Factional conflicts have erupted in the Yamaguchigumi in the past, and there has been a history of splits and internal conflicts. The most damaging was the “Yamaichi War” over the position of the fourth head of the Yamaguchigumi, in which 25 people died on both sides; a group opposed to the appointment of Masahisa Takenaka as the fourth head broke away and formed the Ichiwakai, resulting in a state of rivalry and warfare.

The most violent incident occurred in January 1985. Three top executives, including Takenaka, were simultaneously murdered by hitmen from the Ichiwakai side. The impact of the incident was so great that the Yamaguchigumi was forced to dissolve the Ichiwakai due to the violent rewind of the Yamaguchigumi. The Yamaichi War is still talked about by the gang community and police officials as the worst rivalry in gang history.

Seiji Takayama, a young leader of the 6th Yamaguchigumi, visited Jiro Kiyota, president of the Inagawa-kai. Amidst the ongoing divisive war, he has been working tirelessly to strengthen relations with friendly groups.

The prosecution sought the death penalty for the leaders of the assassination group that killed Takenaka, but the Osaka District Court sentenced them to life imprisonment, which was later confirmed after a ruling by the Osaka High Court. The other members of the group, including the perpetrators, were sentenced to 20 years in prison, among other terms. Although more than 37 years have passed since the incident occurred, one of the leaders who was sentenced to life imprisonment is still in prison.

Following the Yamaichi feud, society’s condemnation of the Yamaguchigumi was focused on the August 1997 shooting death of Masaru Takumi, a young leader of the fifth Yamaguchigumi. In this incident, a stray bullet also killed a dentist, an inexcusable situation. The arrested leader was sentenced to life imprisonment, but the perpetrators were imprisoned for 20 years.

The most fruitful period of his life…

Regarding the Yamaichi War and the shooting death of Wakagami Takumi, the aforementioned lawyer said , “In the Yamaichi War, there were three victims in the killing of the fourth leader of the Yamaichi crime syndicate. In the case of the 5th leader, civilians were also involved. Even with this much damage, the perpetrators were given fixed-term sentences. That would be impossible today.

He continued, “In cases where members of the 6th Yamaguchi Gumi killed their opponents in a feud, there has been one victim who was sentenced to life imprisonment. The trend toward harsher punishment has become clear. He added, “In the past, life imprisonment was not without a path to parole. But now it is almost like a life sentence,” he added.

In the past, the maximum term of a fixed-term sentence was 20 years, and after this period, a person could be eligible for parole even if he or she was serving a sentence of life imprisonment, although there would be a review.

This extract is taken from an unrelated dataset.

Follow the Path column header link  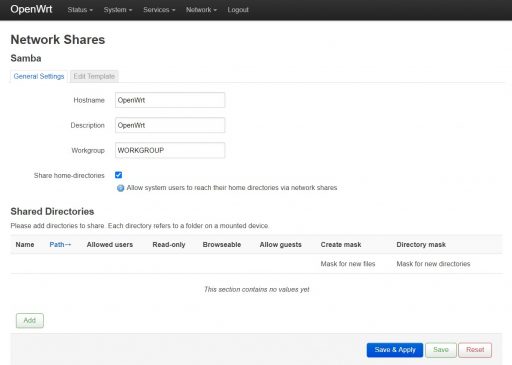pos(60,245)
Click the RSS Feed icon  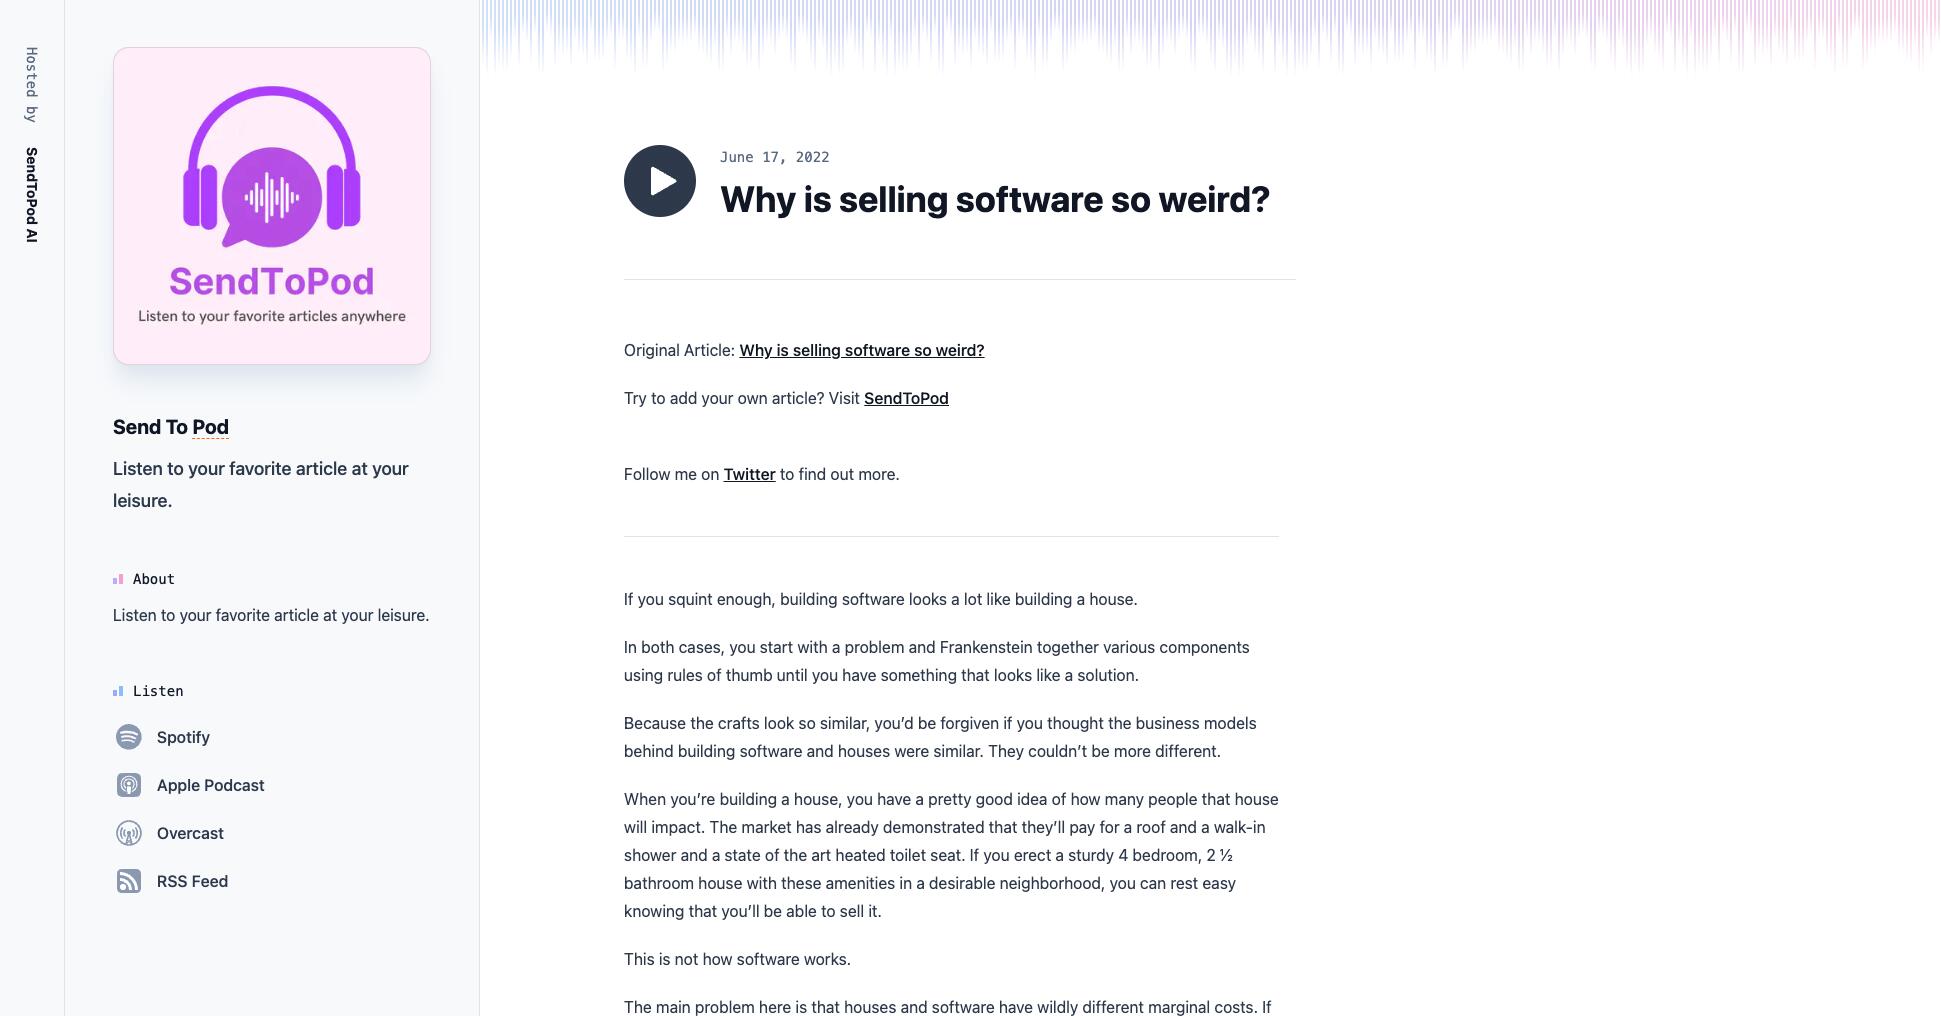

However, the current maximum term is now 30 years, and prison terms are becoming longer. In recent years, the average number of years served on parole has been about 36 years.

Yamamoto, who shot and killed a young leader of the Ikeda clan of the Kobe Yamaguchi Gumi, was 31 years old when he was arrested. He will spend the most productive years of his life in prison. Even if he is released on parole, he will have passed the age of 60 by then. Asahina was 52 years old when he was arrested for firing automatic weapons. Thirty-odd years later, he will be a late-aged man. The reality is that the cost of war is heavy.

(Honorifics omitted in the text)

  • Interview and text by Masahiro Ojima

    Nonfiction writer. After working for the Sankei Shimbun in charge of the National Police Agency Press Club, the Metropolitan Police Department Cap, the Kanagawa Prefectural Police Cap, the Judicial Press Club, and the National Tax Agency Press Club, he went freelance. His most recent book is "The True Story of the Yamaguchigumi Split" (Bungeishunju).